Hey guys,
We are running a stream application in our production environment. On our
latest restart, the application is consistently moving between these two
states.
>From our logs:
grep "State transition from " application.log | jq -r '.message' | sort |
uniq -c | sort -n -r
40 stream-thread [yyyy-StreamThread-9] State transition from
PARTITIONS_REVOKED to PARTITIONS_ASSIGNED
40 stream-thread [yyyy-StreamThread-8] State transition from
PARTITIONS_REVOKED to PARTITIONS_ASSIGNED
40 stream-thread [yyyy-StreamThread-7] State transition from
PARTITIONS_REVOKED to PARTITIONS_ASSIGNED
40 stream-thread [yyyy-StreamThread-6] State transition from
PARTITIONS_REVOKED to PARTITIONS_ASSIGNED
40 stream-thread [yyyy-StreamThread-5] State transition from
PARTITIONS_REVOKED to PARTITIONS_ASSIGNED
40 stream-thread [yyyy-StreamThread-4] State transition from
PARTITIONS_REVOKED to PARTITIONS_ASSIGNED
40 stream-thread [yyyy-StreamThread-3] State transition from
PARTITIONS_REVOKED to PARTITIONS_ASSIGNED
40 stream-thread [yyyy-StreamThread-2] State transition from
PARTITIONS_REVOKED to PARTITIONS_ASSIGNED
40 stream-thread [yyyy-StreamThread-1] State transition from
PARTITIONS_REVOKED to PARTITIONS_ASSIGNED
40 stream-thread [yyyy-StreamThread-12] State transition from
PARTITIONS_REVOKED to PARTITIONS_ASSIGNED
40 stream-thread [yyyy-StreamThread-11] State transition from
PARTITIONS_REVOKED to PARTITIONS_ASSIGNED
40 stream-thread [yyyy-StreamThread-10] State transition from
PARTITIONS_REVOKED to PARTITIONS_ASSIGNED
39 stream-thread [yyyy-StreamThread-9] State transition from
PARTITIONS_ASSIGNED to PARTITIONS_REVOKED
39 stream-thread [yyyy-StreamThread-8] State transition from
PARTITIONS_ASSIGNED to PARTITIONS_REVOKED
39 stream-thread [yyyy-StreamThread-7] State transition from
PARTITIONS_ASSIGNED to PARTITIONS_REVOKED
39 stream-thread [yyyy-StreamThread-6] State transition from
PARTITIONS_ASSIGNED to PARTITIONS_REVOKED
39 stream-thread [yyyy-StreamThread-5] State transition from
PARTITIONS_ASSIGNED to PARTITIONS_REVOKED
39 stream-thread [yyyy-StreamThread-4] State transition from
PARTITIONS_ASSIGNED to PARTITIONS_REVOKED
39 stream-thread [yyyy-StreamThread-3] State transition from
PARTITIONS_ASSIGNED to PARTITIONS_REVOKED
39 stream-thread [yyyy-StreamThread-2] State transition from
PARTITIONS_ASSIGNED to PARTITIONS_REVOKED
39 stream-thread [yyyy-StreamThread-1] State transition from
PARTITIONS_ASSIGNED to PARTITIONS_REVOKED
39 stream-thread [yyyy-StreamThread-12] State transition from
PARTITIONS_ASSIGNED to PARTITIONS_REVOKED
39 stream-thread [yyyy-StreamThread-11] State transition from
PARTITIONS_ASSIGNED to PARTITIONS_REVOKED
39 stream-thread [yyyy-StreamThread-10] State transition from
PARTITIONS_ASSIGNED to PARTITIONS_REVOKED
As we can see the stream threads are first revoked than again assigned.

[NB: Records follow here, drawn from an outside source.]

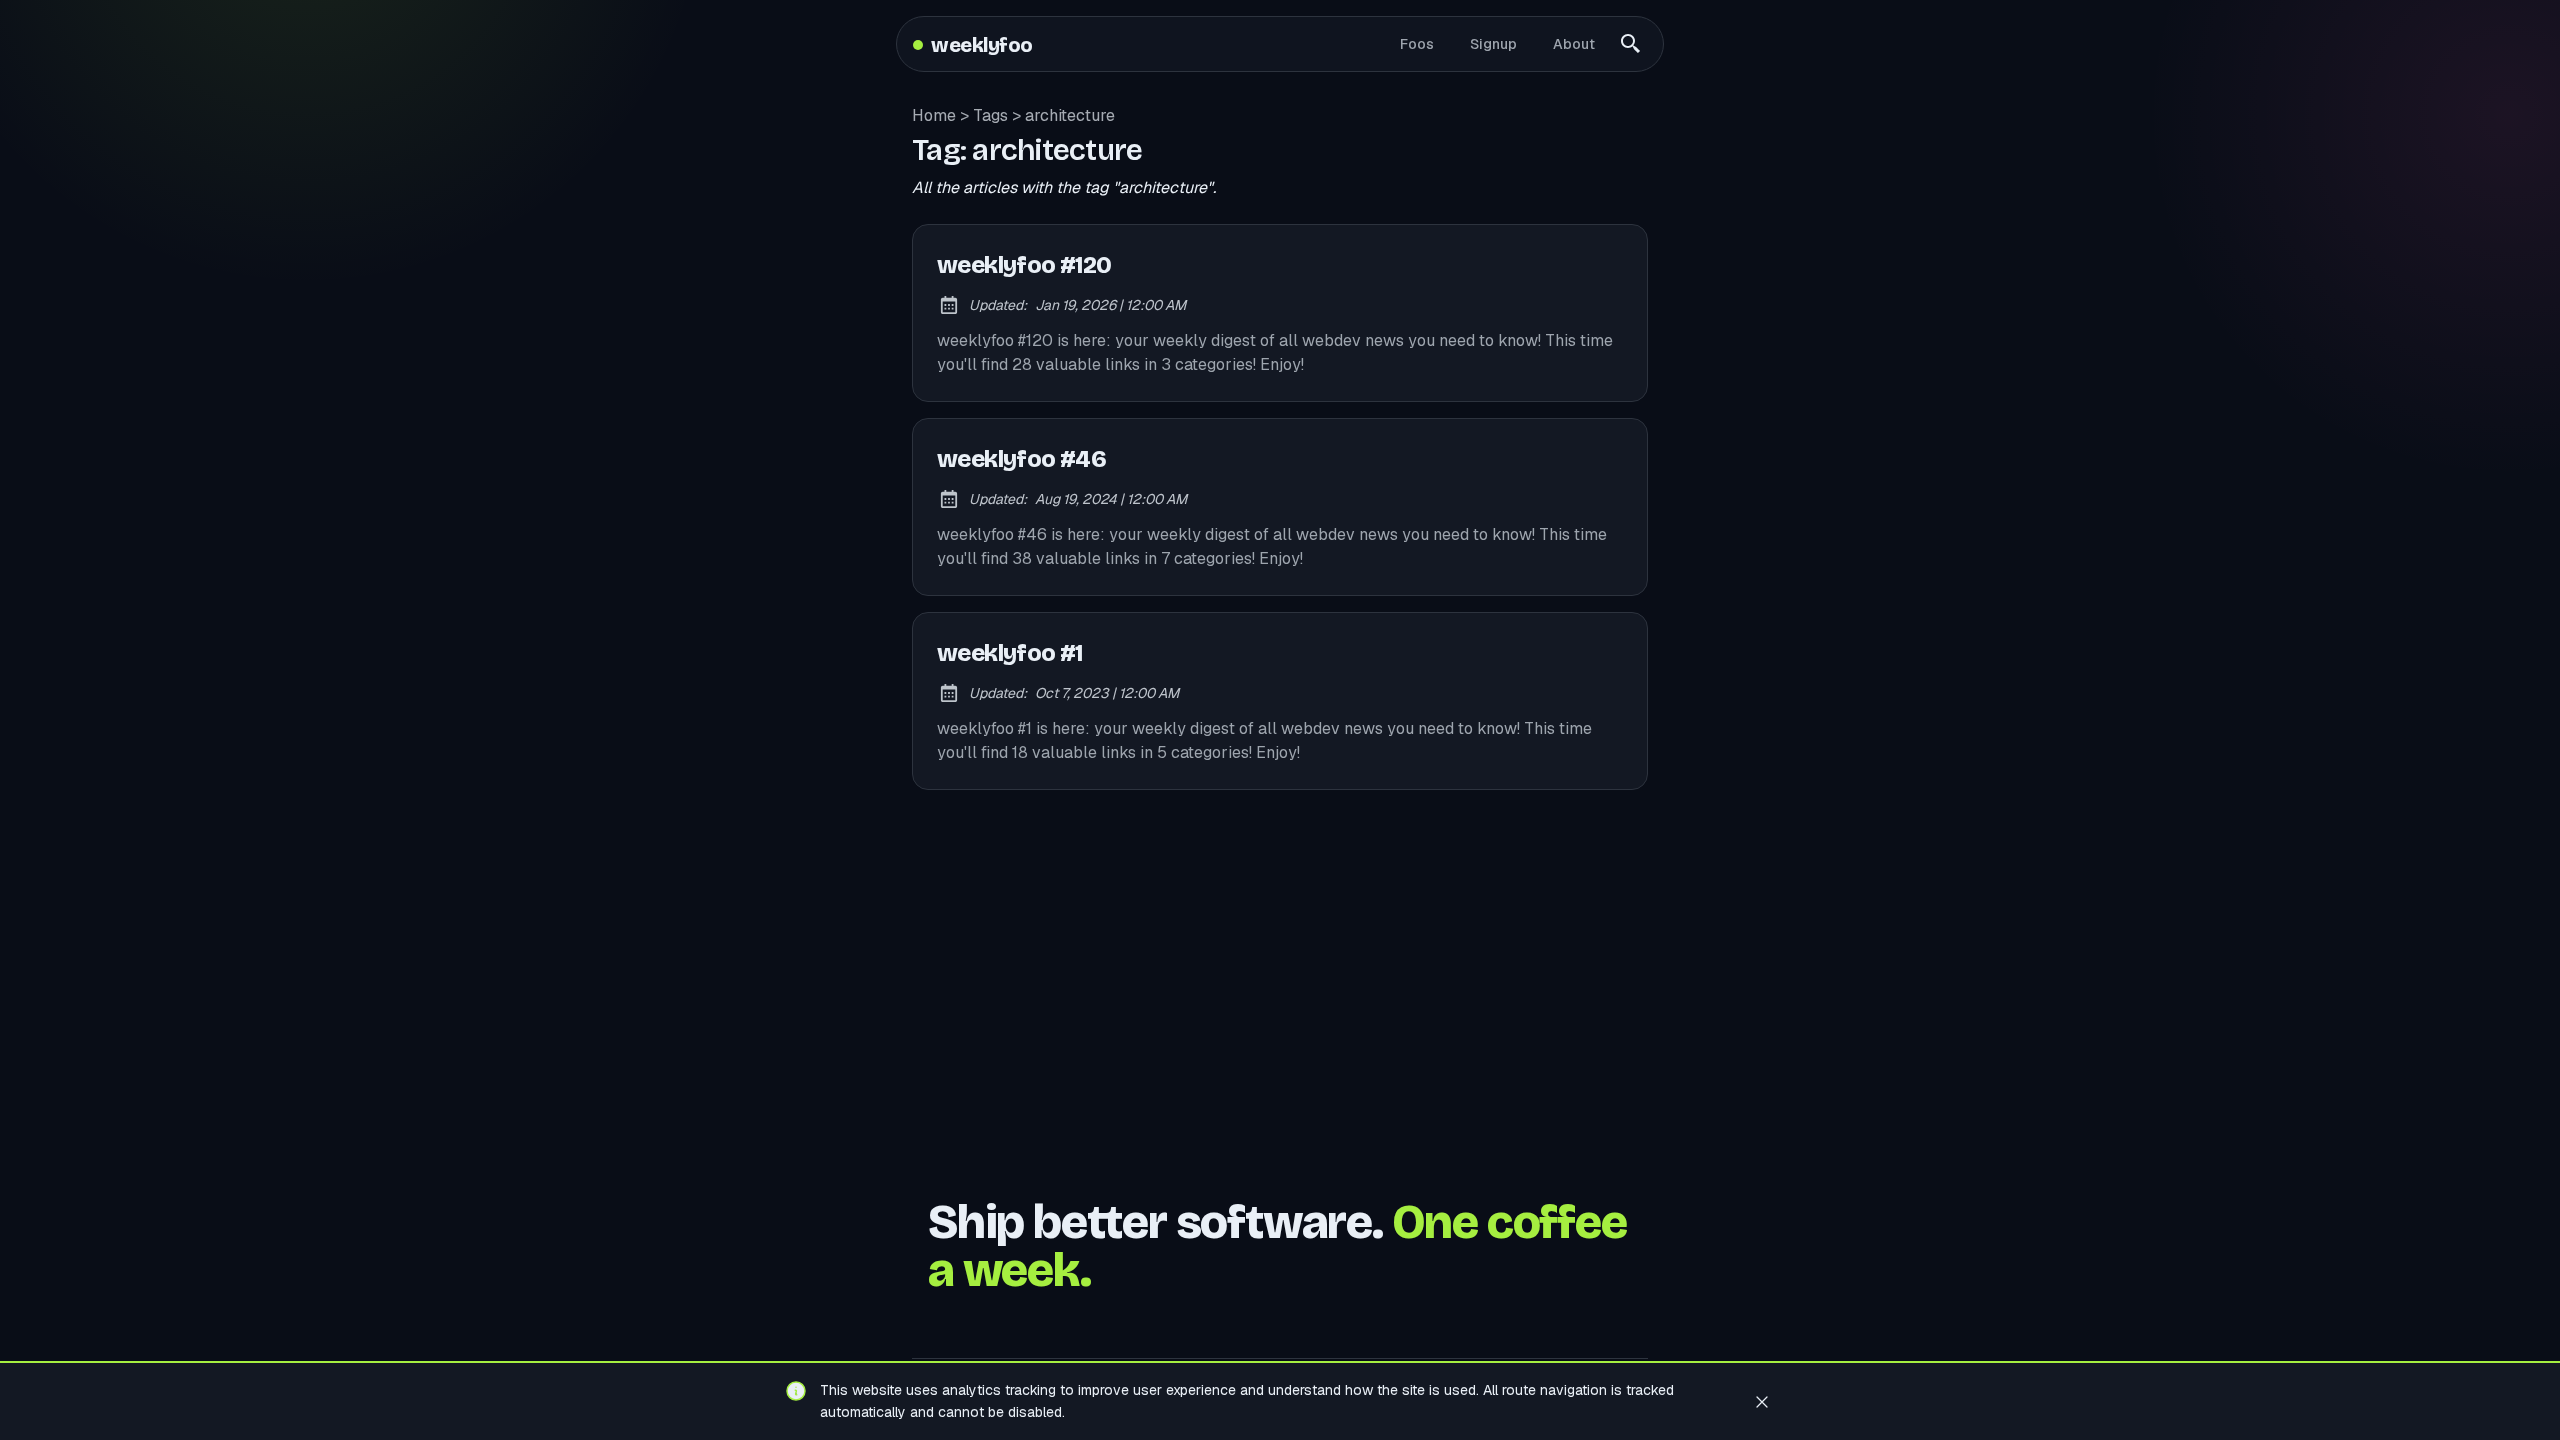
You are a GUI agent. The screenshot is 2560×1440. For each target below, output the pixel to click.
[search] (1631, 44)
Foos (1417, 44)
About (1574, 44)
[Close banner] (1762, 1401)
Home (934, 115)
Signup (1493, 44)
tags (990, 115)
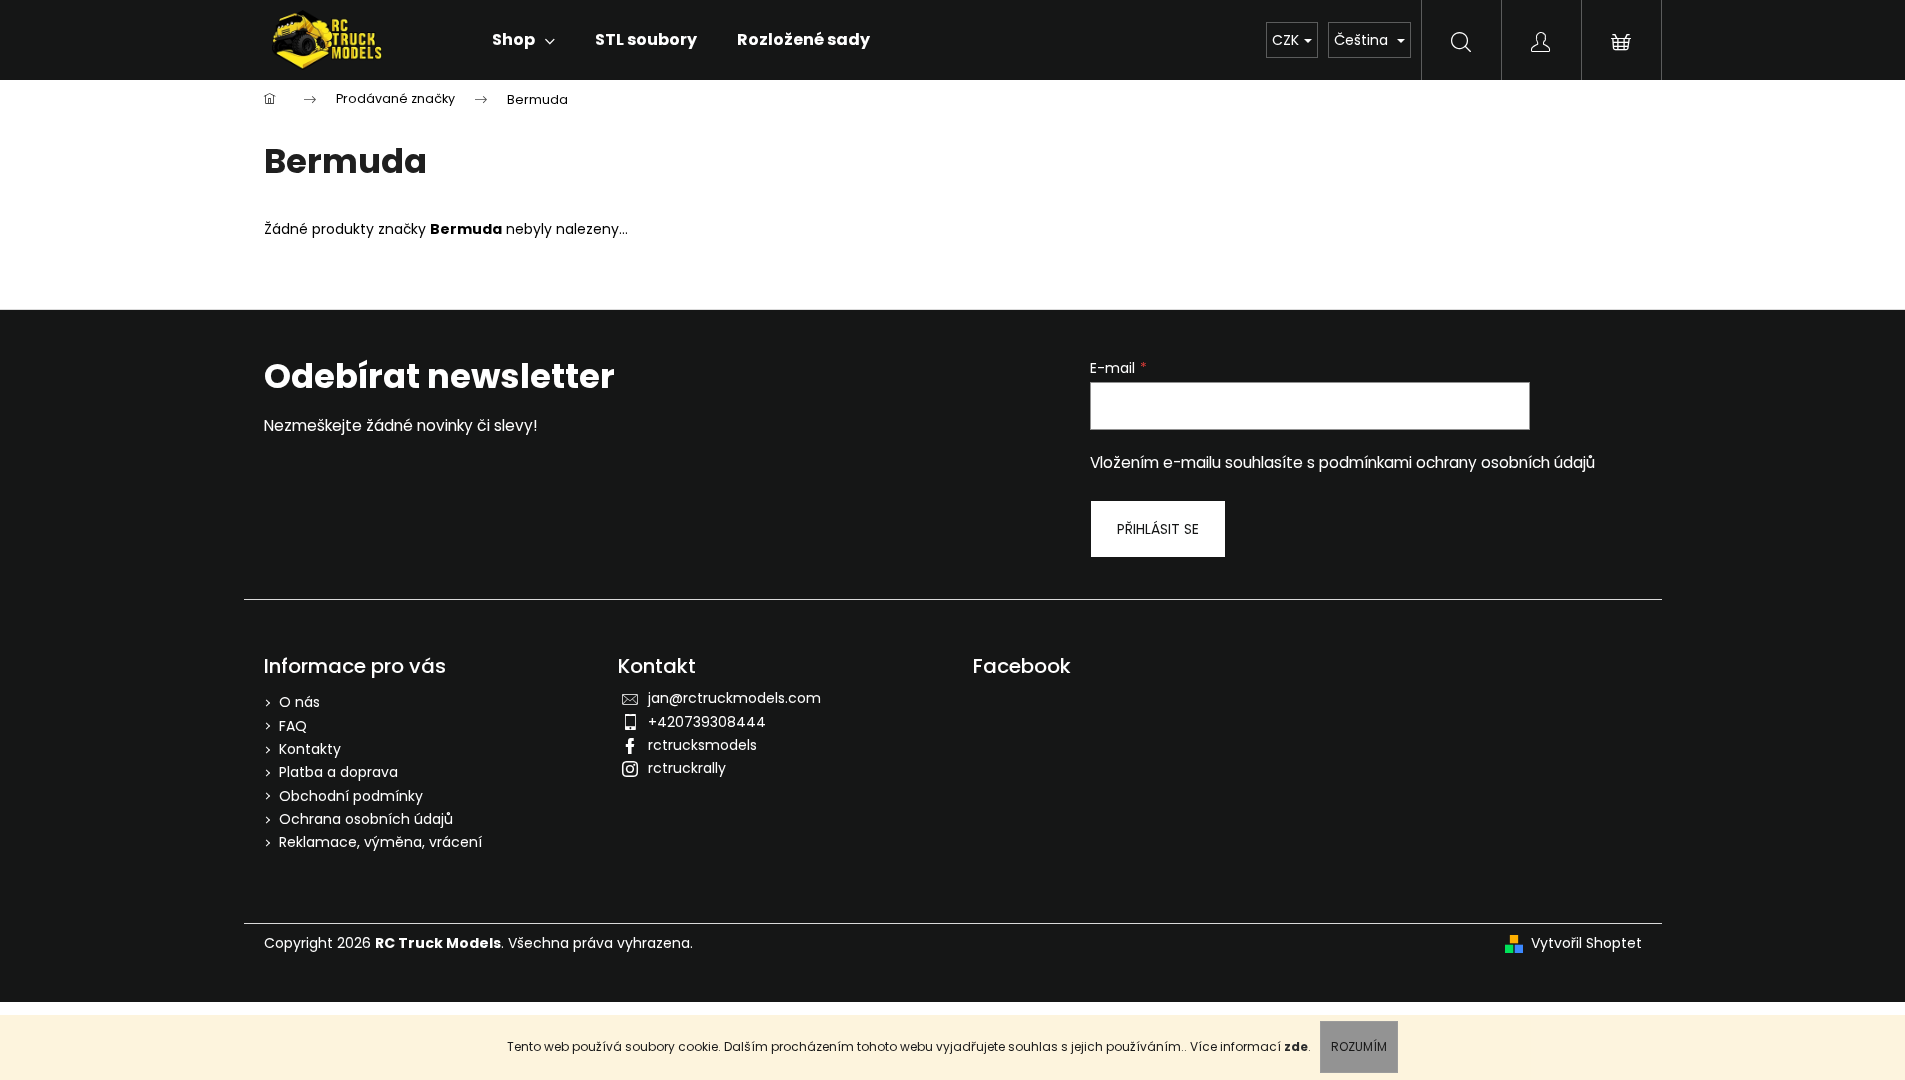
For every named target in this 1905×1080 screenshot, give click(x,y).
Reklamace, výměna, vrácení (380, 842)
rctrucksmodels (702, 745)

Also we can see the logs of resetting of offsets continuously as follows:
Resetting offset for partition xxxx-2 to offset 9166288.
We had actually deleted the consumer group on broker before the restart as
there was considerable lag in the topic and processing of the stale data
was not intended. We had assumed that on deleting the group, the
application will start processing from latest offset as mentioned in the
config auto.offset.reset policy.
On describing the consumer group on broker side, we receive output with the
current offset and lag set as -- (Eg shown below)
TOPIC PARTITION CURRENT-OFFSET LOG-END-OFFSET LAG
CONSUMER-ID
xxx 10 - 129822997 -
yyyy-StreamThread-2-consumer-a-b-c-d
Please help us understand why this can be happening and how to solve this.